Canadian writer (1913–1995)

Arthur Reginald Scammell, CM (February 12, 1913 - August 28, 1995) was a Newfoundlander and Canadian writer.

== Early life and education ==

Scammell was born in Change Islands, where he grew up and received his early education. He was a schoolteacher in several Newfoundland outports during the 1930s. He left to attend McGill University and did not live full-time in Newfoundland again until 1970, after his retirement from teaching.

== Works ==

Scammell is perhaps best known for his songwriting, most notably, "Squid-Jiggin' Ground", which he wrote while still in high school, and "The Six-Horsepower Coaker". He also produced a significant body of work that was originally published in the magazine Atlantic Guardian, of which he was also a co-founder. Through essays and stories, Scammell attempted to convey some of the positive aspects of life in Newfoundland outports, which, despite their disadvantages, he saw as providing a sense of community and personal satisfaction that larger centres lacked.

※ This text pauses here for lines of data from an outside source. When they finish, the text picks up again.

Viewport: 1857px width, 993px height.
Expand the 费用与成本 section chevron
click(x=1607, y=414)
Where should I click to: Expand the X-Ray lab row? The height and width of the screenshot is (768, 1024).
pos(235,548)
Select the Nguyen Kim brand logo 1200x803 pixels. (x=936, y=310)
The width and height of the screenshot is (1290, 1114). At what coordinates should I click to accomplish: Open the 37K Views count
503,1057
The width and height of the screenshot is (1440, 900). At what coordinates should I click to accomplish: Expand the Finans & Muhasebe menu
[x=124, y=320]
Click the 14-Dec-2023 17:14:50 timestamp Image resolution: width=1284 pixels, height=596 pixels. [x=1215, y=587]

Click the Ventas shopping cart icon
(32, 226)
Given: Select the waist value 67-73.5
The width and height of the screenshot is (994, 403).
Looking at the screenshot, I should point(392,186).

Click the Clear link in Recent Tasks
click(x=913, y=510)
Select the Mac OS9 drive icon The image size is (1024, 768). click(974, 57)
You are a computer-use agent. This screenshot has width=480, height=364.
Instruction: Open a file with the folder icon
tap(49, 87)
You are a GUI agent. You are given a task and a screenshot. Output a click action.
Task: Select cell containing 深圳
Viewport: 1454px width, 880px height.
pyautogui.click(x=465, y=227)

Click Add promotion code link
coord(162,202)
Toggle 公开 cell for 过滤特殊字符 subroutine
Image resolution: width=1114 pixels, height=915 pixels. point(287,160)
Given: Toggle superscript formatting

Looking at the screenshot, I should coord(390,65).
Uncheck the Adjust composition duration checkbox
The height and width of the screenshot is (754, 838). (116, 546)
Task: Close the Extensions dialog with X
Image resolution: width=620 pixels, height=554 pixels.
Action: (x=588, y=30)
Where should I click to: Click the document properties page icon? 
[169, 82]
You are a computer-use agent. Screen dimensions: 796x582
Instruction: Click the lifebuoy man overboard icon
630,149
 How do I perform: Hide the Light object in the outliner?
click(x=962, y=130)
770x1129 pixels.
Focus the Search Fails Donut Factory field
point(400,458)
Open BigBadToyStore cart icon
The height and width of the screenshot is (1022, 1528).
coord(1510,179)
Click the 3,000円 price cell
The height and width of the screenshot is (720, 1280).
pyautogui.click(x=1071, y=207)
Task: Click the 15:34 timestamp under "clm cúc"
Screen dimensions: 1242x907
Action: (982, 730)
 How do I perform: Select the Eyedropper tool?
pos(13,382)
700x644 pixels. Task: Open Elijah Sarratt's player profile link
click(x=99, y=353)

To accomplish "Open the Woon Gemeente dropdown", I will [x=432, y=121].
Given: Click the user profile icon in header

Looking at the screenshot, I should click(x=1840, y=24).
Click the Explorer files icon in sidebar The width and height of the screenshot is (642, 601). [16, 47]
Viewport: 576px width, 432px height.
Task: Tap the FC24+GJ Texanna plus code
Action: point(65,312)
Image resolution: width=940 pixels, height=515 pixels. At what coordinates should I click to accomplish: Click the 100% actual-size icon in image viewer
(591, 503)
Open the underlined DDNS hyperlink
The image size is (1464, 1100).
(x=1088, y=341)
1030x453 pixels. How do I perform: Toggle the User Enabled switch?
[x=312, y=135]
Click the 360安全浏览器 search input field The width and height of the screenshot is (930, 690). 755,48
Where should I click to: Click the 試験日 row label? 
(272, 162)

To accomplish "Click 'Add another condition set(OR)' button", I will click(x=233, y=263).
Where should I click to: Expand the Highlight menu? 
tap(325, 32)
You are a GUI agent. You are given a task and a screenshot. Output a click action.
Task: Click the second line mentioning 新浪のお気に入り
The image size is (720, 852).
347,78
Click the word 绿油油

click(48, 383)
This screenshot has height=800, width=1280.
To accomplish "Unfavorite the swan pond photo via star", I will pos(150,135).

A collection of Scammell's work was published as My Newfoundland in 1966.

==Awards and recognition==
In 1987, he became a member of the Order of Canada. In 1977, he received an honorary Doctor of Laws from Memorial University of Newfoundland. In 2011, he was inducted into the Canadian Songwriters Hall of Fame (for "Squid-Jiggin' Ground"). In 1985, the Newfoundland and Labrador Arts Council established an annual award for writers in his honour.

==See also==
- List of people of Newfoundland and Labrador

== Bibliography ==
- From Boat to Blackboard (1987)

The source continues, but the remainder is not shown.